Ao proferir seu voto, o ministro Ricardo Lewandowisk pontuou: "Fiquei impressionado, senhor presidente, com a argumentação do município recorrente no sentido de que, no exercício do poder de polícia, ele, município, realiza atividade de fiscalização examinando os recuos de testadas e sacadas de edificações, a colocação de placas e faixas de propaganda, o plantio e podas de árvores, o tráfego de veículos com gabarito elevado e a adequação de quaisquer eventos nos espaços comuns ante a influência dos acidentes geográficos existentes nos locais, dentre estes os equipamentos da rede de força elétrica (....). Então eu não afasto a possibilidade de o município editar uma lei específica para cobrar taxa se prestar esses serviço de forma efetiva ou potencial."

O ministro Ayres Britto também discordou do relator, embora o tenha acompanhado: "Senhor presidente, só lembraria — peço que figure da ata 3 que não estou de todo convencido quanto aos fundamentos do belo voto do eminente relator. Vou acompanhar Sua Excelência mas, por um dever de busca da verdade científica perante mim mesmo, seguirei meditando sobre o tema. E penso que temos um encontro marcado, como diria o ministro Gilmar Mendes, com essa matéria."

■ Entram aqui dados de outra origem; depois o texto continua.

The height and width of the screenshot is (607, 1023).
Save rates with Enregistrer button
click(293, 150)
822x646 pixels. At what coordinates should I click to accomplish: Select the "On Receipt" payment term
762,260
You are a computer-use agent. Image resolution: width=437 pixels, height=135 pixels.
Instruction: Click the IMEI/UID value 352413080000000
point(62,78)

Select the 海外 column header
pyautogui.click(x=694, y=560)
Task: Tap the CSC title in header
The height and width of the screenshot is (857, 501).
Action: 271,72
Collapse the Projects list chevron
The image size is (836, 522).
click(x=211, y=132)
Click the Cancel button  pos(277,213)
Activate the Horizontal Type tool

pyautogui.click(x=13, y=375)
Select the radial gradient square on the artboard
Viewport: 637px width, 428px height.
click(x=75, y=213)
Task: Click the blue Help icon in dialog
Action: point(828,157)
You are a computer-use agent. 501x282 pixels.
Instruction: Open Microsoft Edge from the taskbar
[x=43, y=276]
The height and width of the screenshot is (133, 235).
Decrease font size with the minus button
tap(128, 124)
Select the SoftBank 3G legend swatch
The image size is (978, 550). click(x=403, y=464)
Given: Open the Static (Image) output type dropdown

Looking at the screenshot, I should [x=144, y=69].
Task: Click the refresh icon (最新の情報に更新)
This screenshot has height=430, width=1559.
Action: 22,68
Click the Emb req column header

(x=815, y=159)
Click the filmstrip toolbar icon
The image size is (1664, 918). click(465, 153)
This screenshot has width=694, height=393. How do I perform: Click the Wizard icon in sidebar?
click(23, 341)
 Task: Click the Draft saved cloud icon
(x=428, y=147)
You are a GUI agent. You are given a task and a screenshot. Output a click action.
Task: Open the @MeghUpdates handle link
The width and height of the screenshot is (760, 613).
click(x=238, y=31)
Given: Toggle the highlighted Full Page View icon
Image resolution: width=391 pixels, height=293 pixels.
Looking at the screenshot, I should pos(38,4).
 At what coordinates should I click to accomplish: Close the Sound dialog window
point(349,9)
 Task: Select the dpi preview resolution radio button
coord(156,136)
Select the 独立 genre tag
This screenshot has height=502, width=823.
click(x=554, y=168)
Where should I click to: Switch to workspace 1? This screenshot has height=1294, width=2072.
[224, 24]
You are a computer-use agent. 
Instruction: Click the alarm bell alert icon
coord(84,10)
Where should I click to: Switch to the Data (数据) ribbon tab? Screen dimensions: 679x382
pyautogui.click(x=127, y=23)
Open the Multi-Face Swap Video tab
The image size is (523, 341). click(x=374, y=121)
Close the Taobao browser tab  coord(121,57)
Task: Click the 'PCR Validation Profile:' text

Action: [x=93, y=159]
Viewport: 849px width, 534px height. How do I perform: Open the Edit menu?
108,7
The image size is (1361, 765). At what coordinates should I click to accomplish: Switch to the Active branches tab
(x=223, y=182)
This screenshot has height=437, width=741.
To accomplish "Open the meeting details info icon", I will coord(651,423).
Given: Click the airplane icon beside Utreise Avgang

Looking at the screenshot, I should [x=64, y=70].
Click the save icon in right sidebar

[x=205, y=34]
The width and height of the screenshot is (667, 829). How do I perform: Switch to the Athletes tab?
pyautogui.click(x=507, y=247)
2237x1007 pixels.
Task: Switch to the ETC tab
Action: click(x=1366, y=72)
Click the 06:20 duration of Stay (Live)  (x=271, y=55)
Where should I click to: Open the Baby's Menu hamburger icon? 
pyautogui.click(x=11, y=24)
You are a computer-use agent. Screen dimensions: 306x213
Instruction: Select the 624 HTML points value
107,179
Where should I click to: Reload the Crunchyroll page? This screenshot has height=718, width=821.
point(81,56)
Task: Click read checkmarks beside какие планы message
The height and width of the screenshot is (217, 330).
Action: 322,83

Ao que ponderou o ministro Gilmar: "Senhor presidente, também estava comentando com o ministro Ricardo Lewandowski que o caso longe me parece estar de um tratamento pacífico, porque os municípios acabam...talvez a lei não tenha conseguido apreender o objeto do serviço prestado, mas certamente há e pode haver o exercício de poder de polícia."

"Noutras palavras, não vamos apagar as luzes para o município", sentenciou o presidente Cezar Peluso.

No entendimento da Procuradoria-Geral do Município de Fortaleza, embora o recurso não tenha sido provido e trouxesse uma cobrança com fundamento diferente da lei fortalezense, a discussão segue em aberto: "Os ministros do STF claramente não fecharam questão. Acompanharam o relator com muitas ressalvas e ponderações, deixando o assunto para uma discussão mais aprofundada, inclusive quanto ao poder de polícia", ressalta Henrique Araújo.